*What to produce:* Show each line from the listing below that contains the word "language", copied in full. Case counts.

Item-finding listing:
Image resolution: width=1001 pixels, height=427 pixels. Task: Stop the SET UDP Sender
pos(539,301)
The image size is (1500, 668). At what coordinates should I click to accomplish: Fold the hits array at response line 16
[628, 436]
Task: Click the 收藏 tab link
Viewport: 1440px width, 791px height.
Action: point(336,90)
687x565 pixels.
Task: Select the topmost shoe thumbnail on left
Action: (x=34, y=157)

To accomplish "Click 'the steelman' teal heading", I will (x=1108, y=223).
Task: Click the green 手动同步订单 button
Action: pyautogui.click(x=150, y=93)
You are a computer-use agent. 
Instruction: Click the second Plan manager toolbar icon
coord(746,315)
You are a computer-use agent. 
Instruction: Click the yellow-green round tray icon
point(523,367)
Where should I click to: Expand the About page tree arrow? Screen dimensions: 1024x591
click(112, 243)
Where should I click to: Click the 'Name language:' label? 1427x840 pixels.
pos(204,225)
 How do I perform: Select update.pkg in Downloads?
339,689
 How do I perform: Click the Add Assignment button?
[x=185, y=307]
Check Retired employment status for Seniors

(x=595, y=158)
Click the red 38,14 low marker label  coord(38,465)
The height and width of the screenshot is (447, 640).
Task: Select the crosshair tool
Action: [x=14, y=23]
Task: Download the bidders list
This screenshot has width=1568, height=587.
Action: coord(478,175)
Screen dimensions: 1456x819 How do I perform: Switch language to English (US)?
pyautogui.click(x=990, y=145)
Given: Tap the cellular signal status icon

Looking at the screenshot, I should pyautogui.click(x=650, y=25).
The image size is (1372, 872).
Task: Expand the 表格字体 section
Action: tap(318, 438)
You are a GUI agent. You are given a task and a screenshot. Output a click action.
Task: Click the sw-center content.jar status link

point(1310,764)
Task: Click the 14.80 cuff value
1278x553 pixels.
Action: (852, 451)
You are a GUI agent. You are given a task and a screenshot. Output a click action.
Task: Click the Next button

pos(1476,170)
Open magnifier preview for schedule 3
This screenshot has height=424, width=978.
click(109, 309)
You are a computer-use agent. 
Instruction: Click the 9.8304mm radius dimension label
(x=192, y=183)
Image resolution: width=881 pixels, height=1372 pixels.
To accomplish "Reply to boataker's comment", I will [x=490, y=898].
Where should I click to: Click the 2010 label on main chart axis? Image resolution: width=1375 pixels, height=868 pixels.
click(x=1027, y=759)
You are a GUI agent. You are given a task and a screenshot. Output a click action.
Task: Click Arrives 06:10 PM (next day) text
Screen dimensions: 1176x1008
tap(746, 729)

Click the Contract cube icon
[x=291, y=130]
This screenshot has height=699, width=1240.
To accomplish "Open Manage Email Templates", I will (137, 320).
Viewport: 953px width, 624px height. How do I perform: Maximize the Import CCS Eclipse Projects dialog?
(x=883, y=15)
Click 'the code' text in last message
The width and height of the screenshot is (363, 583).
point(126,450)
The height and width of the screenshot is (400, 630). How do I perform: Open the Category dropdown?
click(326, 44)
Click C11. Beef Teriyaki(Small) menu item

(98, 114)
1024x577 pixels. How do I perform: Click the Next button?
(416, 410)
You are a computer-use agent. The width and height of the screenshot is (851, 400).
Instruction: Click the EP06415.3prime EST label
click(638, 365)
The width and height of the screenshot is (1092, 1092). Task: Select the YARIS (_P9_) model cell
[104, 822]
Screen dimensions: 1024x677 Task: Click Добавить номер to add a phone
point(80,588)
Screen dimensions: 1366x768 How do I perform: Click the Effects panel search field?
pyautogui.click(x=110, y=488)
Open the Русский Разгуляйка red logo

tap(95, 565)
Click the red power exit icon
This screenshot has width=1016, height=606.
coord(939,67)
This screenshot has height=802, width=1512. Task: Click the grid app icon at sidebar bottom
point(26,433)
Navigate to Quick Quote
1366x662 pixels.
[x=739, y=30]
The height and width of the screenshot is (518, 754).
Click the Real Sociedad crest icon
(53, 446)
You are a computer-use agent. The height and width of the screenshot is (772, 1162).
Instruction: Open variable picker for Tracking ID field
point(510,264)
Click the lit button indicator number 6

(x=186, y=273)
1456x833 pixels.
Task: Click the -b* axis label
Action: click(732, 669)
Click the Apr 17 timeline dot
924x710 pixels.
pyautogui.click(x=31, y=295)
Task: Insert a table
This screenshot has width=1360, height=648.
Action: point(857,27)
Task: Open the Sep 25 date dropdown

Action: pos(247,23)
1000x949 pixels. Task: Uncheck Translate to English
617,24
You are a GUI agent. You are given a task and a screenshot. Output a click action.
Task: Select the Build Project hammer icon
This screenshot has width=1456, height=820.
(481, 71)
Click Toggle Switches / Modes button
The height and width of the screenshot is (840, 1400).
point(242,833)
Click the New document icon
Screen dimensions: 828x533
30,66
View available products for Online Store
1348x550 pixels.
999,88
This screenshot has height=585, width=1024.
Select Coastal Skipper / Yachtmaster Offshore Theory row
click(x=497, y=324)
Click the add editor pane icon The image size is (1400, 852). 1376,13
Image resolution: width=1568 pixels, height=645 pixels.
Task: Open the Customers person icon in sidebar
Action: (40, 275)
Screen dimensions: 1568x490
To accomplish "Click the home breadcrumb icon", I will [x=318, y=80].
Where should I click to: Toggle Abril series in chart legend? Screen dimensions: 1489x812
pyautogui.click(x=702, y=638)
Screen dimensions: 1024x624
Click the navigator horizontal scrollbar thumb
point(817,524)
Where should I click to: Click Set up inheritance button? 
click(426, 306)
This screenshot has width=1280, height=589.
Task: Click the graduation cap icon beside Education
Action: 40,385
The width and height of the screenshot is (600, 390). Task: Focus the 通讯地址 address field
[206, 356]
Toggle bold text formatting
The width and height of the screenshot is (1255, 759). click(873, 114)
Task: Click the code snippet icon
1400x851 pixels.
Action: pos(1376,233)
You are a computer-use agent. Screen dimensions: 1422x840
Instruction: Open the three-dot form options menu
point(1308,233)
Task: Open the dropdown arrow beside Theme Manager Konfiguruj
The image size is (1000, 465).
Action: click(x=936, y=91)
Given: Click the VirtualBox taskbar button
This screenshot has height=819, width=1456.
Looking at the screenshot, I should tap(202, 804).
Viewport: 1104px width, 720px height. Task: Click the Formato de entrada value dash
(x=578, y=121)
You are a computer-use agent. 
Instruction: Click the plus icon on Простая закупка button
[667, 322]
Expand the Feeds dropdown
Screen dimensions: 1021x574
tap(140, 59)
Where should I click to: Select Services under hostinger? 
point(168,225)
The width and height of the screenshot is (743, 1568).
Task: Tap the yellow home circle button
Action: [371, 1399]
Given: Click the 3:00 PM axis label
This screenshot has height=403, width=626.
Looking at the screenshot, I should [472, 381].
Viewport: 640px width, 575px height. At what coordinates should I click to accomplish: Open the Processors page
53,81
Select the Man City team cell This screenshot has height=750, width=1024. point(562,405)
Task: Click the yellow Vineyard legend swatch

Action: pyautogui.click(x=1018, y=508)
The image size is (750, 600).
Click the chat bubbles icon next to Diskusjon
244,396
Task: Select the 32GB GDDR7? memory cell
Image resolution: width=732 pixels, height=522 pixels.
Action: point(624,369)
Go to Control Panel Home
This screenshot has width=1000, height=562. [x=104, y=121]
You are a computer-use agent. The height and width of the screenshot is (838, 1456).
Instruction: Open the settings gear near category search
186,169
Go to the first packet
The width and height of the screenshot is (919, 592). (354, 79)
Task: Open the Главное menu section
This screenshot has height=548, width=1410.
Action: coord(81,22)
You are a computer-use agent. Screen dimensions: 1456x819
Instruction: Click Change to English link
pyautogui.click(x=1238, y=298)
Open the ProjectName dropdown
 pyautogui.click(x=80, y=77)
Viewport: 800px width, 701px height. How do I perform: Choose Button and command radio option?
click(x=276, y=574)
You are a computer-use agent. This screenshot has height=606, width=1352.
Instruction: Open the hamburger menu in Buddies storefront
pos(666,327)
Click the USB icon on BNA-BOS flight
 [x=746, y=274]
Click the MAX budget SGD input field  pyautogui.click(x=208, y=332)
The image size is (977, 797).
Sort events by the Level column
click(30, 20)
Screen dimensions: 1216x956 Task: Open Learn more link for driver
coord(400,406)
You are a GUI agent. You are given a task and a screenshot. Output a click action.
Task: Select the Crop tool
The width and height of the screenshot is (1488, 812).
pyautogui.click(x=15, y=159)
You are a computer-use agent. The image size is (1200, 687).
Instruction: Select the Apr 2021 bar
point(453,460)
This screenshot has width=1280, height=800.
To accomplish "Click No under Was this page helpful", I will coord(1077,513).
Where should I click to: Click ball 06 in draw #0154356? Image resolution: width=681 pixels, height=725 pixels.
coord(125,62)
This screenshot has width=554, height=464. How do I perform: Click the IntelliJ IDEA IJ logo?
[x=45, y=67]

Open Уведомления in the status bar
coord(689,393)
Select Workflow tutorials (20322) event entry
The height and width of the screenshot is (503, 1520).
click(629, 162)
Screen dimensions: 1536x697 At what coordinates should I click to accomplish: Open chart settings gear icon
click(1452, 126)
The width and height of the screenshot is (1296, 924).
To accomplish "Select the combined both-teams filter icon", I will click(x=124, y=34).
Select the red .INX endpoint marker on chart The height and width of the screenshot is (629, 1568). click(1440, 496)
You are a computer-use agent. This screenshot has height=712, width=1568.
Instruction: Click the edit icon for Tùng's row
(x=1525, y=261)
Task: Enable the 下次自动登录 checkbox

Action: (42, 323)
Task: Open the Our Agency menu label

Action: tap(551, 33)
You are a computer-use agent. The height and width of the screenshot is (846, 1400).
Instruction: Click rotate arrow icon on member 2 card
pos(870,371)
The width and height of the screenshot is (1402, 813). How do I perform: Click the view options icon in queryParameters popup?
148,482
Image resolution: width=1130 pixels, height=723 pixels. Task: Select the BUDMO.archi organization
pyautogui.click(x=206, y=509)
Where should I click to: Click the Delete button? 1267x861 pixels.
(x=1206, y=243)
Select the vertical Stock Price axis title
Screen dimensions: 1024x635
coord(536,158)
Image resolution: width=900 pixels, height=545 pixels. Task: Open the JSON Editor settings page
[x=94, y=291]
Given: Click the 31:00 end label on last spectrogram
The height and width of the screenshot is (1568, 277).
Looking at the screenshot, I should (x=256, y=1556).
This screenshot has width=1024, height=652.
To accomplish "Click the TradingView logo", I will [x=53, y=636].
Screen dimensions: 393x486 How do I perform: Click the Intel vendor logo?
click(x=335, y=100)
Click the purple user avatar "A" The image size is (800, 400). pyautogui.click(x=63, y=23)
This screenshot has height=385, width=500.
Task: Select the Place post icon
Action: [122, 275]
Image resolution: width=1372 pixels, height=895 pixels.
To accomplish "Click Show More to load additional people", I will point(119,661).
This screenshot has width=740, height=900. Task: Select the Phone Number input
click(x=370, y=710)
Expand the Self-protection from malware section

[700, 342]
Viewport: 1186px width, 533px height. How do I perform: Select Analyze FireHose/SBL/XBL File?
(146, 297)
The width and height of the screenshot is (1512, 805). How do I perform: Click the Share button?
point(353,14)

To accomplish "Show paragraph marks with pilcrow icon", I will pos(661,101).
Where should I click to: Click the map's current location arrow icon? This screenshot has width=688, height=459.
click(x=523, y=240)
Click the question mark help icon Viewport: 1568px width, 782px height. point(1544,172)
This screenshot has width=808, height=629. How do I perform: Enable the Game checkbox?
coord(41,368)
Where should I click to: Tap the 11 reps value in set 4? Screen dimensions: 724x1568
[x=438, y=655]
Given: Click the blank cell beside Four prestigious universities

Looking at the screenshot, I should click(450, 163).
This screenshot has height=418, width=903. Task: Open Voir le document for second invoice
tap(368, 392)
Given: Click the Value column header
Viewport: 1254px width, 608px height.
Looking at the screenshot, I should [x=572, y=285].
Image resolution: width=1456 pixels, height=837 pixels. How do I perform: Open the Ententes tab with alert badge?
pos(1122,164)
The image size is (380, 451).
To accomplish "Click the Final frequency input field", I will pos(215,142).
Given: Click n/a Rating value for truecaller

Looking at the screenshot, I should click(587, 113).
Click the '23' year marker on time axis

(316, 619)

*Complete response:*
Where should I click to: Click the 'Name language:' label? 1427x840 pixels.
Screen dimensions: 1456x819 How do I perform: Switch language to English (US)?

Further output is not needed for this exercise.